Thanks to the Women's Institute and wartime rationing, this sweet spongecake is now the bedrock of tea-time treats. Throughout our collective culinary and social history, there runs a thick seam of raspberry jam, sandwiched between two vanilla-scented sponge cakes. Afternoon tea would be unthinkable without it.
‘A real tea-time,’ noted Constance Spry in her cookbook of 1956, would consist of ‘one good plum cake, one light cake, perhaps of the sponge or sponge-sandwich variety...
a hot dish of crumpets or buttered toast, anchovy toast or hot tea-cakes’. Arguably, most of us would now drop the plum cake in favour of a showstopper (to use the term coined by The Great British Bake Off ) of a Victoria sponge.

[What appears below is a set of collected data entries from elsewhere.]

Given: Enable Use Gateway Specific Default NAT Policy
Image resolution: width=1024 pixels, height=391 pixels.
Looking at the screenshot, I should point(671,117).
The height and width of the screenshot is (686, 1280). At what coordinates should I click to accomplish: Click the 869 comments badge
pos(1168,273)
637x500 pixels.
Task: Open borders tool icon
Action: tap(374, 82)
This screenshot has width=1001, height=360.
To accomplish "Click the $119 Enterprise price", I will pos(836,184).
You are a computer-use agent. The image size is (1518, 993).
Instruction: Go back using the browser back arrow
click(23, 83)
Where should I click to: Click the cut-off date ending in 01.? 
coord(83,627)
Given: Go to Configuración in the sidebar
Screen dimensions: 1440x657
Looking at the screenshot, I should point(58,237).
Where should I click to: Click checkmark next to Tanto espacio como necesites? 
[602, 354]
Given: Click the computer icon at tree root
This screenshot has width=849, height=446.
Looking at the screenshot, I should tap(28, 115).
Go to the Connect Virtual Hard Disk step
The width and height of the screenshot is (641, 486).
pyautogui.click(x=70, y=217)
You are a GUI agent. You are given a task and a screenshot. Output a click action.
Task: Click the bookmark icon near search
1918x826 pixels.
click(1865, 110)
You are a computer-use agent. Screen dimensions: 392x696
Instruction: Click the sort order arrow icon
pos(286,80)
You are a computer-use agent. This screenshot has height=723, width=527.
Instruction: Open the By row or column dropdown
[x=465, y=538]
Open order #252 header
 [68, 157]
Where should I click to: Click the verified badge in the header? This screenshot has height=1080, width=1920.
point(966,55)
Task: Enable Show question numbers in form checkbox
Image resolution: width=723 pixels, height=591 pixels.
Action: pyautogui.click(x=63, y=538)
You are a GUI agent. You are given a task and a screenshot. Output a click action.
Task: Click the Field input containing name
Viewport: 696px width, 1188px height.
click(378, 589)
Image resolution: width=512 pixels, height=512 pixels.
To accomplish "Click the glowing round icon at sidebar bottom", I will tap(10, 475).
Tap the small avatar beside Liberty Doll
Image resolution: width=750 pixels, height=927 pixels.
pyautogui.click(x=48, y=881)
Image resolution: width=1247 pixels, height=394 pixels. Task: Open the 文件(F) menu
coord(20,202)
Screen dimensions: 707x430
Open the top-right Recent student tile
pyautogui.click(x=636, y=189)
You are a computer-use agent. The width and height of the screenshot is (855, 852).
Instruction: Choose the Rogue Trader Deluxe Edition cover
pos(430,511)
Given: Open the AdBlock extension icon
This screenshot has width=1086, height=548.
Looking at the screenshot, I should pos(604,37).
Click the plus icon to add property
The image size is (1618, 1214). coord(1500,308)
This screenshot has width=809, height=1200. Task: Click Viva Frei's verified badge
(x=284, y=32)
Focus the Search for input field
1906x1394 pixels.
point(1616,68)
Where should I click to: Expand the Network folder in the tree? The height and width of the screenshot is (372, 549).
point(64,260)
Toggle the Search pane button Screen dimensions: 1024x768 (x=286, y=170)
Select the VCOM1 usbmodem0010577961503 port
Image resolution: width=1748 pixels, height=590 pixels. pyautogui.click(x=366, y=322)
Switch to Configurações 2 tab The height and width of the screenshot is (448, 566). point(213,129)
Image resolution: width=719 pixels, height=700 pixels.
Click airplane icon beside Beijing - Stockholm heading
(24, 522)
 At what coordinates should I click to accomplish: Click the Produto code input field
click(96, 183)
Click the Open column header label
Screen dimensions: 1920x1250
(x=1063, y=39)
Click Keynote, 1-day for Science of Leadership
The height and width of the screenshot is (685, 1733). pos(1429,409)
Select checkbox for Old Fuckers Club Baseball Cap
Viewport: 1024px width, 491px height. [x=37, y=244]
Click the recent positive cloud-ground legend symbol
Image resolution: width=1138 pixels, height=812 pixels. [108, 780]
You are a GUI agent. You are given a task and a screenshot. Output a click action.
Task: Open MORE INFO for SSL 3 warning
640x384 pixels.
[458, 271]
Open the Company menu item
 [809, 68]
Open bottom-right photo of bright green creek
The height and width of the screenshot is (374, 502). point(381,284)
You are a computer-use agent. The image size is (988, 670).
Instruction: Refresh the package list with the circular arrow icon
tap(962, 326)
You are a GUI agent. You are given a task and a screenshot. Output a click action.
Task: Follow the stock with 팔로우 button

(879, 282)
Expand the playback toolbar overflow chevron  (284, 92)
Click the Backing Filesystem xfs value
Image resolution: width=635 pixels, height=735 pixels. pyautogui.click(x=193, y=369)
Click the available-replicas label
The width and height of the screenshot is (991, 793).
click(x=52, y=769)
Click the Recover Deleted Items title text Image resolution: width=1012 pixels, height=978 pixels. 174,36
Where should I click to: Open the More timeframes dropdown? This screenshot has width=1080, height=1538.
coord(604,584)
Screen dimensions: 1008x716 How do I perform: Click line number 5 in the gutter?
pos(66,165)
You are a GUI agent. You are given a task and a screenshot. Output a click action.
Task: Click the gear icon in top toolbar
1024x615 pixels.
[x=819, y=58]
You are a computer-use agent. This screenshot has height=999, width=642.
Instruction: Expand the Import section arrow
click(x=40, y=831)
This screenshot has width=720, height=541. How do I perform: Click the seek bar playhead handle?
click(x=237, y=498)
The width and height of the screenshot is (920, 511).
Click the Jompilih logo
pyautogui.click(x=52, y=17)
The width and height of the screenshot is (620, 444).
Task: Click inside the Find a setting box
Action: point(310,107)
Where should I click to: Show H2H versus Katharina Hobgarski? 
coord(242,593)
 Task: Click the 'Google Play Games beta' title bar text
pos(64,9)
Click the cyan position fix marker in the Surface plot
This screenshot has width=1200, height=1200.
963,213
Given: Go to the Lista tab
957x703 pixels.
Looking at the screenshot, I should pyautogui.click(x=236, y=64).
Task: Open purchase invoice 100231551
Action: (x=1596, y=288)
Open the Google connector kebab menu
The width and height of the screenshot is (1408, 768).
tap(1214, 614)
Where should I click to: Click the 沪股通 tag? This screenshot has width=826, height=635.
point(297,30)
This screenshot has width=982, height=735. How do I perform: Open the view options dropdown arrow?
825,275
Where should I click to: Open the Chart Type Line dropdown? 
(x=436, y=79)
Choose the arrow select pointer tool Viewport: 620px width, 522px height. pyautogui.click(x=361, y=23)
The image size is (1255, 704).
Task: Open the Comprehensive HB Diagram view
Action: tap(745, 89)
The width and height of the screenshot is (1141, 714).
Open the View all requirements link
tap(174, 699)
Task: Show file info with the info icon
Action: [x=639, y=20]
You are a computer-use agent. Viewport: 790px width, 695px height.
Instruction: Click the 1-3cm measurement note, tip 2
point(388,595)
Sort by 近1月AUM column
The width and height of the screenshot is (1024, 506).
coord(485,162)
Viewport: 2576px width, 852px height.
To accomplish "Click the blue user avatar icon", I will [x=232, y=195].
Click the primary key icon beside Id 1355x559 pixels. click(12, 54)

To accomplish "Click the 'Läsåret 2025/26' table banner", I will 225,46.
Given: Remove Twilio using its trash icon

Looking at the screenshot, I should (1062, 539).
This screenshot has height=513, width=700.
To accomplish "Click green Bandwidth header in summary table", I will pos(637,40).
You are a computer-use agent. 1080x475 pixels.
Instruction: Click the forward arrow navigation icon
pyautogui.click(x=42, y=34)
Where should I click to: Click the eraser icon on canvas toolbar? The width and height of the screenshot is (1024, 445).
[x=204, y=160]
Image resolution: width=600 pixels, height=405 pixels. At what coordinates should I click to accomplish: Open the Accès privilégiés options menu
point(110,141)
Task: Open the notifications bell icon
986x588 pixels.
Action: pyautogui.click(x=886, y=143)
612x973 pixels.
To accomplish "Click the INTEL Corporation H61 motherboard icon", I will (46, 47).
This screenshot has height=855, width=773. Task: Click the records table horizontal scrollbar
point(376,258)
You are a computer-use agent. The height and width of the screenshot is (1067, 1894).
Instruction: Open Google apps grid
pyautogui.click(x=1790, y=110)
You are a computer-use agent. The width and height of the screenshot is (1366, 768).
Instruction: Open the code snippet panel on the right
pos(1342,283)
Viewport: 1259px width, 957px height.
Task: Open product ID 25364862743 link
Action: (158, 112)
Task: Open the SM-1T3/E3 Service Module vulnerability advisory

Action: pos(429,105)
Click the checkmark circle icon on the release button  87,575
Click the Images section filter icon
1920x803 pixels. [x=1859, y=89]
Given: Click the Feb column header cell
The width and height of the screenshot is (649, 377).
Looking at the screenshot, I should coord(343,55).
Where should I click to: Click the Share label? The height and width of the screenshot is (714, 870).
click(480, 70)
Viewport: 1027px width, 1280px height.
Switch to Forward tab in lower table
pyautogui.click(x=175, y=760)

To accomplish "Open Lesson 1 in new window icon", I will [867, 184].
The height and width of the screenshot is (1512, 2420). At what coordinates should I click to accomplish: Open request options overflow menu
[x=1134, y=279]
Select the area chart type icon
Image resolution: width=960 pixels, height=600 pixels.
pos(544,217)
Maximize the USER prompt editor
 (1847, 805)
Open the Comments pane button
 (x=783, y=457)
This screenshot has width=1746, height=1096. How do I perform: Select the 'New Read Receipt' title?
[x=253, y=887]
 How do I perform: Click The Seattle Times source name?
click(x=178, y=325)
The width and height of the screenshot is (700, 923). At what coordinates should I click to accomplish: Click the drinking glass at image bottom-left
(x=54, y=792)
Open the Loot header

Although it was named for the sweet-toothed Queen, sponge cake pre-dates her reign by centuries and has gone through several iterations to become the airy, comforting treat we know today.
As Nigella Lawson points out in How to Be a Domestic Goddess , recipes don’t, ‘like Aphrodite, spring fully formed from their author’s forehead’. The first known reference to sponge cake appears in a book of 1615, The English Huswife , by Gervase Markham. His recipe contains flour, sugar and eggs, but no butter; he advises beating the eggs for ‘very near an hour’ to leaven the cake.
Yet, without butter and baking powder (for which we had to wait until the 1840s), the result would have been a flattish, biscuity affair. When Jane Austen wrote to her sister, Cassandra, in a .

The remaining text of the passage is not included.